__Work item__. Between the line containing "This screenshot has width=2109, height=858." and the line containing "Given: Pick 101-500 products to list" lies a run of lines; give that run again exactly, with both of those lines, and nothing else from the entries below.
START Extracted data
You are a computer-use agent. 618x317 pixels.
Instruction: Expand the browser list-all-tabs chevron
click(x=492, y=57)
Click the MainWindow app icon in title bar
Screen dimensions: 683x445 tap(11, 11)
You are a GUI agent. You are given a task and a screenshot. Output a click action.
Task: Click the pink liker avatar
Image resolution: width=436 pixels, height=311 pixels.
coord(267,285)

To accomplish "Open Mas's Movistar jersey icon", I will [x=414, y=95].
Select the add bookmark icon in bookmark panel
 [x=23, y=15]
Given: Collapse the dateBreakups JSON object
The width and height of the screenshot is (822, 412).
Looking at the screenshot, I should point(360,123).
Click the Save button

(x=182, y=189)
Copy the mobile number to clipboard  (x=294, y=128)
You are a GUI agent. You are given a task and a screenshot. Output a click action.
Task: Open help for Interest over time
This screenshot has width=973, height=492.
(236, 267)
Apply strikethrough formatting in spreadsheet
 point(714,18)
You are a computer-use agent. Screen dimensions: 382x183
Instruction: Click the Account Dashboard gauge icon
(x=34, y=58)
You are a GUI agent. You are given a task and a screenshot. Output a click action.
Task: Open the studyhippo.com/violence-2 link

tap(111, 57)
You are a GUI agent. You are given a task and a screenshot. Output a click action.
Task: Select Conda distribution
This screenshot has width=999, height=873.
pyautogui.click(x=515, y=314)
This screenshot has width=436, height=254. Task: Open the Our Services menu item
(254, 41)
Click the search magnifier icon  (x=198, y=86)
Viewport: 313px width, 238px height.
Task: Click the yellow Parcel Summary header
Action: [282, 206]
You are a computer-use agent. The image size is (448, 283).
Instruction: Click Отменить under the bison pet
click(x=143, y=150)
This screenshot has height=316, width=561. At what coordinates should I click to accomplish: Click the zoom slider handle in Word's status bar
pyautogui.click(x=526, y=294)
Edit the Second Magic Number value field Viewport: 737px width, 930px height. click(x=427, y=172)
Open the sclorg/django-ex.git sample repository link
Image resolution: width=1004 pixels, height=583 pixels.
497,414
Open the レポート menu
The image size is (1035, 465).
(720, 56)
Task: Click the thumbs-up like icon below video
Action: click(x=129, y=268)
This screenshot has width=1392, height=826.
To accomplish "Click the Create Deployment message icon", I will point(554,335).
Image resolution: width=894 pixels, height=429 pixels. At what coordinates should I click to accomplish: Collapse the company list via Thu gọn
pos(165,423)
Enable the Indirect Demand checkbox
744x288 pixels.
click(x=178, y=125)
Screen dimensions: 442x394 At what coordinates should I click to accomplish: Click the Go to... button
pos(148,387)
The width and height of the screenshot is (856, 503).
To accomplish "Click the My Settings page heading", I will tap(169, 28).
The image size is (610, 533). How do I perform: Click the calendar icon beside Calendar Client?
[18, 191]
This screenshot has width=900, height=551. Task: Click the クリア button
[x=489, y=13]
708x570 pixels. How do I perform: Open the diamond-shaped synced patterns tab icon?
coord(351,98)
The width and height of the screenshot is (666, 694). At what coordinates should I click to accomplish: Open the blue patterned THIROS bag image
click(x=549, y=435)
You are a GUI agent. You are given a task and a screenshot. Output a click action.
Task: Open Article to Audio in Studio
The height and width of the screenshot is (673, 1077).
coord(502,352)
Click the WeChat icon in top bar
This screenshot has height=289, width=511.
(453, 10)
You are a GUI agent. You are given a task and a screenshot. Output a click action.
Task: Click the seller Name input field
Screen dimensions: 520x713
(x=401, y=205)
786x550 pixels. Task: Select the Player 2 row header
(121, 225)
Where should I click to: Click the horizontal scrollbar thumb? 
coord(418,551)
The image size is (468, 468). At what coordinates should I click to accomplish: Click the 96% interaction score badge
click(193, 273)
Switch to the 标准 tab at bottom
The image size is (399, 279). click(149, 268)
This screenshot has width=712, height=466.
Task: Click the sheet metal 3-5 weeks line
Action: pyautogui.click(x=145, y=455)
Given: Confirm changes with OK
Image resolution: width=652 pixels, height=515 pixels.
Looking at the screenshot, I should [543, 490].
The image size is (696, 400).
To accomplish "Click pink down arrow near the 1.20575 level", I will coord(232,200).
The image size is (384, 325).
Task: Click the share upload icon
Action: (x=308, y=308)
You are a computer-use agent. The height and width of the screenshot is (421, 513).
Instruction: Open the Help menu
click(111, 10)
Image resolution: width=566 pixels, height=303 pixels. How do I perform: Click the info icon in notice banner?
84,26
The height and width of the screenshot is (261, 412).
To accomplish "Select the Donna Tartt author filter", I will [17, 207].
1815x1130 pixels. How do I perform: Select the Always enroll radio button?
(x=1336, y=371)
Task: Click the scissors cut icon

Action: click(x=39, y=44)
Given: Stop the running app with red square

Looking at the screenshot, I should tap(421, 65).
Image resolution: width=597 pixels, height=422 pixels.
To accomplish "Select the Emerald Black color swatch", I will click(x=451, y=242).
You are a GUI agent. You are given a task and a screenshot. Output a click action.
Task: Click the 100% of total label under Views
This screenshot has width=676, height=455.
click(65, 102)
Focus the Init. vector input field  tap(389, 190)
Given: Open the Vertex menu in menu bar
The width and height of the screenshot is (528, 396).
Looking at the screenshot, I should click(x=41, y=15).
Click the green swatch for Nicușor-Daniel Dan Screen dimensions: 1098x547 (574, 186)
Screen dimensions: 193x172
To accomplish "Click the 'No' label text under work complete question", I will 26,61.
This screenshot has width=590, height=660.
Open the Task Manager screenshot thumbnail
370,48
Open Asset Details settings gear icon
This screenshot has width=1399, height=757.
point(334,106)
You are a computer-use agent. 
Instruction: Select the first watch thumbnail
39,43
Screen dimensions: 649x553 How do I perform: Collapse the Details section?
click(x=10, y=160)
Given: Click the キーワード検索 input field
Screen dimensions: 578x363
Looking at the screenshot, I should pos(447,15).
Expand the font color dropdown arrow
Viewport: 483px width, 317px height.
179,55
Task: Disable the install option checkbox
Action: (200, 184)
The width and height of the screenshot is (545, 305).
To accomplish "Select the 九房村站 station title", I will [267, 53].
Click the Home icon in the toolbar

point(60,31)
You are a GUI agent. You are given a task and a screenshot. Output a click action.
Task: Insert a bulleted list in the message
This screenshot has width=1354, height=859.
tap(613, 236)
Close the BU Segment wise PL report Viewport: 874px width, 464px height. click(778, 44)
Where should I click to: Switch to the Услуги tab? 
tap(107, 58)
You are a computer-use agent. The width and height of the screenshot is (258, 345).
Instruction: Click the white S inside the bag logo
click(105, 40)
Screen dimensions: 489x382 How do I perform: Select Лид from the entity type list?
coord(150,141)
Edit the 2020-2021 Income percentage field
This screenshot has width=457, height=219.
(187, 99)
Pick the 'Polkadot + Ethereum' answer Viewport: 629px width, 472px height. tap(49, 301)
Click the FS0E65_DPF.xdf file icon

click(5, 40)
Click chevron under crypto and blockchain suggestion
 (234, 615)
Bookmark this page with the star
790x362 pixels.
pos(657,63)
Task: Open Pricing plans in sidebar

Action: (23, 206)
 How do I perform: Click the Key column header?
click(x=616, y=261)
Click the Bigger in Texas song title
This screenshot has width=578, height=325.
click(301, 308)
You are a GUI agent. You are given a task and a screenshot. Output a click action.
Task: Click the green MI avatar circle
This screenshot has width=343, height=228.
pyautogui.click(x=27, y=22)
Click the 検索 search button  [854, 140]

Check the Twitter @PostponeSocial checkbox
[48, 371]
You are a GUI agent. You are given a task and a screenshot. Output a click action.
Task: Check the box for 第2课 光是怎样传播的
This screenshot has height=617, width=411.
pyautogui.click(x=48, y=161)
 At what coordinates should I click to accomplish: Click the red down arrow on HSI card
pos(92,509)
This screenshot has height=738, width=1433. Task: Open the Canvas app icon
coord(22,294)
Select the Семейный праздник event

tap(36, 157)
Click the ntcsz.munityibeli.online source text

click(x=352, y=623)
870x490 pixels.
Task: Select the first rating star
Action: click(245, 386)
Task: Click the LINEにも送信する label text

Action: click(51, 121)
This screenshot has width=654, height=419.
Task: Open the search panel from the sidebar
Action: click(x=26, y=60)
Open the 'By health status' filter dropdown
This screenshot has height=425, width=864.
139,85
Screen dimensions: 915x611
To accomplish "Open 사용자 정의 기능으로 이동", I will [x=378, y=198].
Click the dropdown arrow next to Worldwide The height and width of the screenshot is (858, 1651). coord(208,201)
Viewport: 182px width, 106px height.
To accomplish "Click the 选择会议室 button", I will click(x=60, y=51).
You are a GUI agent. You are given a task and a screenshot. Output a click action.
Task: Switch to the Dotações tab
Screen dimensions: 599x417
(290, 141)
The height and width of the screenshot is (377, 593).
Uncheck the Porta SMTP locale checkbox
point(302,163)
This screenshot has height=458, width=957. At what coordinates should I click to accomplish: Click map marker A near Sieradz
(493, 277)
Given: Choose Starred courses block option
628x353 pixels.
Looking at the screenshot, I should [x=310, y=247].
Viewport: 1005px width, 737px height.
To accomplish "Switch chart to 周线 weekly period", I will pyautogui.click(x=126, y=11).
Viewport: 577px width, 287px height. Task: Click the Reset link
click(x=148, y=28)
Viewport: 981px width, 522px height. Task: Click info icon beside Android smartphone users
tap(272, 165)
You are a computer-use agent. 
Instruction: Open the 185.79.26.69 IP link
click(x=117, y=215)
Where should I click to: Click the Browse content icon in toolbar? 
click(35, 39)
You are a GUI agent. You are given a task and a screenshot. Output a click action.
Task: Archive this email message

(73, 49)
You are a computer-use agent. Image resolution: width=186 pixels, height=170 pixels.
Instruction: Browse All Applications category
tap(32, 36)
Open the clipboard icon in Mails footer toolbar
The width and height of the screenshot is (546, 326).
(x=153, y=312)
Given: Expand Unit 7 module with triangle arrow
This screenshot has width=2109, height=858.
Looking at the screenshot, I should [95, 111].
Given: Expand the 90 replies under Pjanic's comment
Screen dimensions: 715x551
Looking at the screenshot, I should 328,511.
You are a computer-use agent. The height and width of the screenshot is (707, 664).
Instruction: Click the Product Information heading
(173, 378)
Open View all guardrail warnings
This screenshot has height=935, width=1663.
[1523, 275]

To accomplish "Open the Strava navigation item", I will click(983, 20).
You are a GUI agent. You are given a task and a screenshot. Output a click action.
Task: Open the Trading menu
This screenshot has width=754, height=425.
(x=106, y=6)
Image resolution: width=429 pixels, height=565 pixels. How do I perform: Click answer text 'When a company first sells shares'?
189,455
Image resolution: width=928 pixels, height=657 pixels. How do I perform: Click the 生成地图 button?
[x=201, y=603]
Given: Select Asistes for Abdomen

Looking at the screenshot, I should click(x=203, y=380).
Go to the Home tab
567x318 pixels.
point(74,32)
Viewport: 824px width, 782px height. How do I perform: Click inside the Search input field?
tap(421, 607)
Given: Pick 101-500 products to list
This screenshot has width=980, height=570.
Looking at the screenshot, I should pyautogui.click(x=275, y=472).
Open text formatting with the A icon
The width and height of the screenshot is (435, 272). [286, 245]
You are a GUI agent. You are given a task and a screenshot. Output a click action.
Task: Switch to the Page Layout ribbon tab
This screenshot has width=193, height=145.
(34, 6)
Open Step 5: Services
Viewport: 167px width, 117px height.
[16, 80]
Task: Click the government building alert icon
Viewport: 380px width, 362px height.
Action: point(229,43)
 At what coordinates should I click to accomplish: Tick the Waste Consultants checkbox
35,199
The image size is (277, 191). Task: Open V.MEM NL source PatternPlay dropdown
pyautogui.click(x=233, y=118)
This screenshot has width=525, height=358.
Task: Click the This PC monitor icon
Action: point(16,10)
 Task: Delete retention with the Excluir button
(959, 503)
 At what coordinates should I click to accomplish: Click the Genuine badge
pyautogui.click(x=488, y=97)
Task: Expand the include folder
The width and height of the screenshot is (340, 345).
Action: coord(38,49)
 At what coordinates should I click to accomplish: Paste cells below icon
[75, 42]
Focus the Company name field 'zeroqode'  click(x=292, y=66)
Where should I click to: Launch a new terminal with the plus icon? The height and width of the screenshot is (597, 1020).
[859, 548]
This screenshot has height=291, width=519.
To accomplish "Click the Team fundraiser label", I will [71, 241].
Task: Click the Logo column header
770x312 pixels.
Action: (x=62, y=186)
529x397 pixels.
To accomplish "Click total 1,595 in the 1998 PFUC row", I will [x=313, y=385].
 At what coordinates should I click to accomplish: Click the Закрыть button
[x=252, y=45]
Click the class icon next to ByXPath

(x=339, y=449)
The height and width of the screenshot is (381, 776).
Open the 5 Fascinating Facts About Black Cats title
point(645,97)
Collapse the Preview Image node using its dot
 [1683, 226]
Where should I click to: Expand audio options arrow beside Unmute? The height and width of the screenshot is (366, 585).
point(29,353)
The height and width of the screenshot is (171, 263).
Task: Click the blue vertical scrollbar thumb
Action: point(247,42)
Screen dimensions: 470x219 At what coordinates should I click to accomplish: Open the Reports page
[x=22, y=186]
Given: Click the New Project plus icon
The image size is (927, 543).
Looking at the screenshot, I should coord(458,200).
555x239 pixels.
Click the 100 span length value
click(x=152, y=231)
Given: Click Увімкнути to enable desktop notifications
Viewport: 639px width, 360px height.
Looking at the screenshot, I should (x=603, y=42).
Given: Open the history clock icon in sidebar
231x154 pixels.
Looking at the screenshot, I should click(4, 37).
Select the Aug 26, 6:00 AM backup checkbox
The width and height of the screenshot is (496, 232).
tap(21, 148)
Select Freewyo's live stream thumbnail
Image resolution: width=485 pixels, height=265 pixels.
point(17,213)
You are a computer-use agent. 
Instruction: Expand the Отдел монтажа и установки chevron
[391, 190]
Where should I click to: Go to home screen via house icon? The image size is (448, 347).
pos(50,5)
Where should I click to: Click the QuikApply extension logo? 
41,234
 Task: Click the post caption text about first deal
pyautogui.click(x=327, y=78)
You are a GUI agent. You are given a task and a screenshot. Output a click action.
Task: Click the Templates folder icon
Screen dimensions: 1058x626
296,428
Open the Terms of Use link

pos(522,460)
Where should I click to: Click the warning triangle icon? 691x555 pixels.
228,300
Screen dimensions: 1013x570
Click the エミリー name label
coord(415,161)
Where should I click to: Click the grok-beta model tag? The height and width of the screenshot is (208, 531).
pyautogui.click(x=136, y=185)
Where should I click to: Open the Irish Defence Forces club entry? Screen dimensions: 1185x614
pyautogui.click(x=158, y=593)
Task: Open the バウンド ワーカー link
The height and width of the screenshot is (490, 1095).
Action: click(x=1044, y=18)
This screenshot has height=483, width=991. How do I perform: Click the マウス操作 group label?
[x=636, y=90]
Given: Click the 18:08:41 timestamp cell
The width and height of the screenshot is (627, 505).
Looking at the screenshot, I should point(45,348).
END Extracted data
__Task response__.
This screenshot has width=2109, height=858.
Looking at the screenshot, I should [95, 111].
Given: Expand the 90 replies under Pjanic's comment
Screen dimensions: 715x551
Looking at the screenshot, I should 328,511.
You are a computer-use agent. The height and width of the screenshot is (707, 664).
Instruction: Click the Product Information heading
(173, 378)
Open View all guardrail warnings
This screenshot has height=935, width=1663.
[1523, 275]

To accomplish "Open the Strava navigation item", I will click(983, 20).
You are a GUI agent. You are given a task and a screenshot. Output a click action.
Task: Open the Trading menu
This screenshot has width=754, height=425.
(x=106, y=6)
Image resolution: width=429 pixels, height=565 pixels. How do I perform: Click answer text 'When a company first sells shares'?
189,455
Image resolution: width=928 pixels, height=657 pixels. How do I perform: Click the 生成地图 button?
[x=201, y=603]
Given: Select Asistes for Abdomen

Looking at the screenshot, I should click(x=203, y=380).
Go to the Home tab
567x318 pixels.
point(74,32)
Viewport: 824px width, 782px height. How do I perform: Click inside the Search input field?
tap(421, 607)
Given: Pick 101-500 products to list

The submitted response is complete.